A study published by Stem Cell Reports, an open access forum, identified 38 businesses advertising purported stem cell interventions and exosome products for COVID-19, and analyzed their direct-to-consumer (DTC) online advertising claims.1

Image credit: NicolasPrimola | stock.adobe.com

Image credit: NicolasPrimola | stock.adobe.com

These companies operated or provided access to 60 clinics. More than 75% of these clinics were based in the US and Mexico.
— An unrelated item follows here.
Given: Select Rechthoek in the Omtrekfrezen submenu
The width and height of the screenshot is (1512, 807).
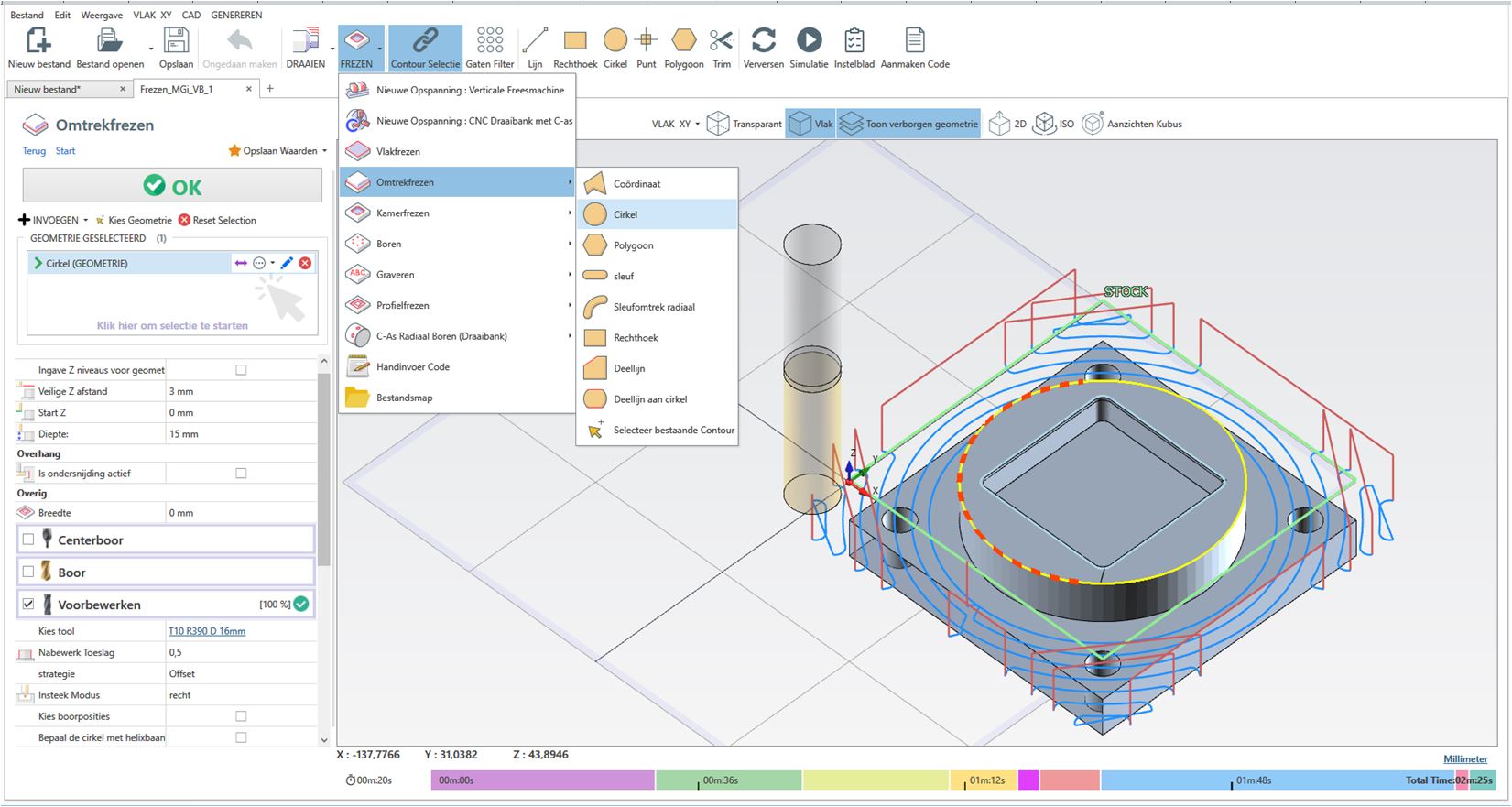Looking at the screenshot, I should click(636, 338).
Thirty-six of the businesses marketed their stem cell and exosome products as treatments for Long COVID, six advertised them as “immune boosters,” five claimed to treat patients in the acute infection phase, and two claimed their products were preventive.1

The least expensive product cost $2,950, the most expensive was $25,000, and the average listed cost for patients was $11,322. The promotion of these products is concerning because they have not been approved by national regulators and do not appear to be supported by convincing safety and efficacy data.1

Businesses selling colloidal silver, vitamin-based “immune boosters,” echinacea, elderberry elixir, ozone and hyperbaric oxygen therapy, essential oils, cannabidiol products, herbal teas, Thymosin Alpha-1, and other purported therapies have used online direct-to-consumer advertising tools to attract customers.2-4 Companies selling believed stem cell treatments and exosome therapies are among the entities promoting products that have not been approved for use or authorized for emergency use by the FDA and other national regulators.
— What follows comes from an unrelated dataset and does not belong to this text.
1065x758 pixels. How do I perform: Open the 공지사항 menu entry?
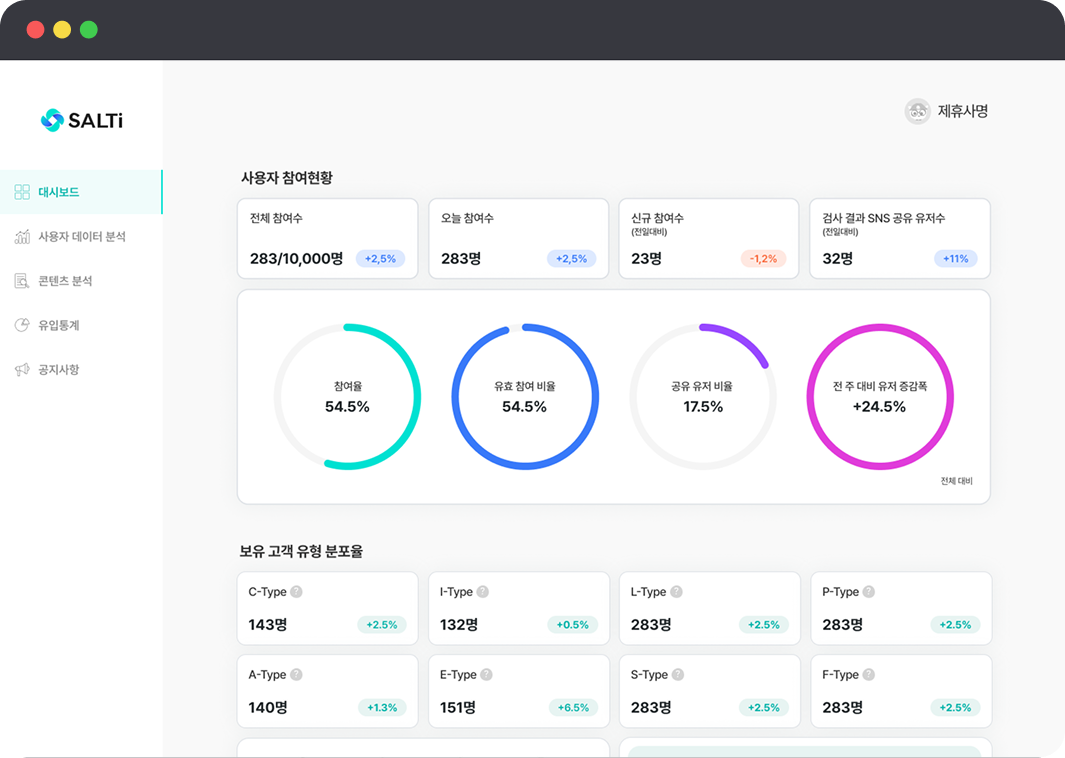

Within the global marketplace of businesses engaged in DTC advertising of stem cell interventions and exosome products for a wide range of diseases and injuries, some companies have tailored their sales pitches to the pandemic and now market these interventions as treatments for COVID-19.5 Their clients have included individuals hoping to avoid infection by the SARS-CoV-2 virus, patients seeking treatment during the acute phase of COVID-19 infection, and individuals seeking relief from symptoms classified using such diagnostic categories as “Long COVID,” “Post-Acute COVID-19 Syndrome” (PACS), and “Post-COVID.” 6-8 Such claims have prompted concerns about patient safety, deceptive advertising representations, exploitation of vulnerable persons, and misleading appropriation of credible scientific research.9 This study examines this troubling marketplace by analyzing online representations made by businesses advertising stem cell-based interventions and exosome products as purported treatments or preventive measures for COVID-19.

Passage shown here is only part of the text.